Identificamos, pelo menos, dois polos na questão: o cidadão insatisfeito e o oposicionista que deseja o lugar de quem está no poder. Entre os cidadãos, as origens desse mal-estar relacionam-se a três aspectos fundamentais: as elevadas expectativas que nutrimos em nossa vida; a incapacidade da sociedade e do Estado de atender a elas; e a transferência a outros de nossa responsabilidade por nossas escolhas e eventuais fracassos.
Nos dias de hoje, uma elevada expectativa é posta como fato consumado já ao nascermos, pois a Constituição nos assegura diversos direitos. Por exemplo, direito à educação, à saúde, ao trabalho, à Previdência Social, ao lazer, à segurança, à proteção à maternidade, à infância e a desamparados. Contudo a maioria desses direitos não é efetivamente garantida pelo Estado.
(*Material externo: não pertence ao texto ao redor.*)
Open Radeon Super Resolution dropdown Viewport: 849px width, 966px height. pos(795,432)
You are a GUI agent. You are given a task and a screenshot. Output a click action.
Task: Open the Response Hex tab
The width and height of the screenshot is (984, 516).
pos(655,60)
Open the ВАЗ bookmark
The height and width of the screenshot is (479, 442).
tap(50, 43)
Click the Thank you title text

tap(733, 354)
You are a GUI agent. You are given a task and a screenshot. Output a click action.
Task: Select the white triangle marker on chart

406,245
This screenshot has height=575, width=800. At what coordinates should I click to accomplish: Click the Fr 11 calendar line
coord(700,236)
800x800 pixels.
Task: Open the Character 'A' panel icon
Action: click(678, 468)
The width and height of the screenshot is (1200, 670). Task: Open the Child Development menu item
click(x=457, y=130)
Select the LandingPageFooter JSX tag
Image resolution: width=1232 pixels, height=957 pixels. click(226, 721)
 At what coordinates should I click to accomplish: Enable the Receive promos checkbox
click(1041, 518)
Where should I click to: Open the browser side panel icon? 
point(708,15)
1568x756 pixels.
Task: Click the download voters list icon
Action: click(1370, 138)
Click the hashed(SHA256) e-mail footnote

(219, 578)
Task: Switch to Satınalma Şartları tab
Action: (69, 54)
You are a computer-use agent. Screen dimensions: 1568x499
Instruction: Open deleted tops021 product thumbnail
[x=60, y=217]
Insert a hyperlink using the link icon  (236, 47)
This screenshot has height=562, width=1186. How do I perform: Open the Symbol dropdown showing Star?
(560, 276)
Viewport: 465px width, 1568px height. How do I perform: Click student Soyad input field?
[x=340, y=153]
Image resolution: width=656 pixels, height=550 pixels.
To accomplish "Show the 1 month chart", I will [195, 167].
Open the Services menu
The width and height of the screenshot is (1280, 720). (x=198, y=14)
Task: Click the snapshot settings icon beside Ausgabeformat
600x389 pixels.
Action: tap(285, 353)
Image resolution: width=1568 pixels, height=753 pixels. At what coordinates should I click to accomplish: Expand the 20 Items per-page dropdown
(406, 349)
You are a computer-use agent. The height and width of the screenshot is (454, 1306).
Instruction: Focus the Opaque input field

Em sua mordaz e pertinente crítica à Carta Magna de 1988, o economista Roberto Campos menciona que “a palavra ‘produtividade’ só aparece uma vez no texto constitucional; as palavras ‘usuário’ e ‘eficiência’ figuram duas vezes; fala-se em garantias 44 vezes e, em direitos, 76 vezes, enquanto a palavra “deveres” é mencionada apenas quatro vezes.”
“A maioria dos direitos assegurados pela Constituição não é garantida pelo Estado”
Assim, cria-se uma expectativa impossível de ser alcançada, já que a Constituição estabeleceu metas sem a devida preocupação de indicar os meios para que a sociedade se torne suficientemente produtiva a ponto de poder financiar o Welfare State imaginado. O resultado é a frustração.
O mal-estar também decorre da tendência do ser humano de terceirizar a responsabilidade diante do próprio fracasso ou das próprias pretensões não concretizadas. Sem responsabilidades sobre nossas expectativas, é cômodo transferir a outros a culpa por eventuais derrotas. Uma sociedade injusta e desigual como a nossa transforma essa tendência humana em algo quase inevitável. Como disse Jean-Paul Sartre, “o inferno são os outros”.
Nesse ponto, cabe uma analogia com o questionamento de Freud sobre a cultura: seríamos mais felizes se desistíssemos da política e retornássemos às condições primitivas? Creio que não. Primeiro, porque, mesmo que a humanidade recomeçasse do zero, a política faria parte dessa reconstrução. A política existiria em qualquer estágio da humanidade por causa das relações que se estabelecem entre famílias, clãs, tribos e nações. Segundo, porque ainda não foi inventado nada melhor que o processo político para mediar conflitos, criar instituições e reduzir os riscos inerentes à convivência entre seres humanos.
A inevitabilidade da política nos leva à conclusão de que o mal-estar causado por ela também é inevitável, já que resta impraticável atender às expectativas formalizadas na Constituição em um ambiente de elevada desigualdade como o nosso. De acordo com o filósofo Mario Sergio Cortella, somos “seres de insatisfação”. Sobretudo em meio a narrativas antipolíticas e radicais alimentadas por quem deseja ou quer conservar o poder. De nossa parte, como seres de insatisfação, continuaremos a desejar muito e a nos responsabilizar pouco por nossas escolhas e seus resultados.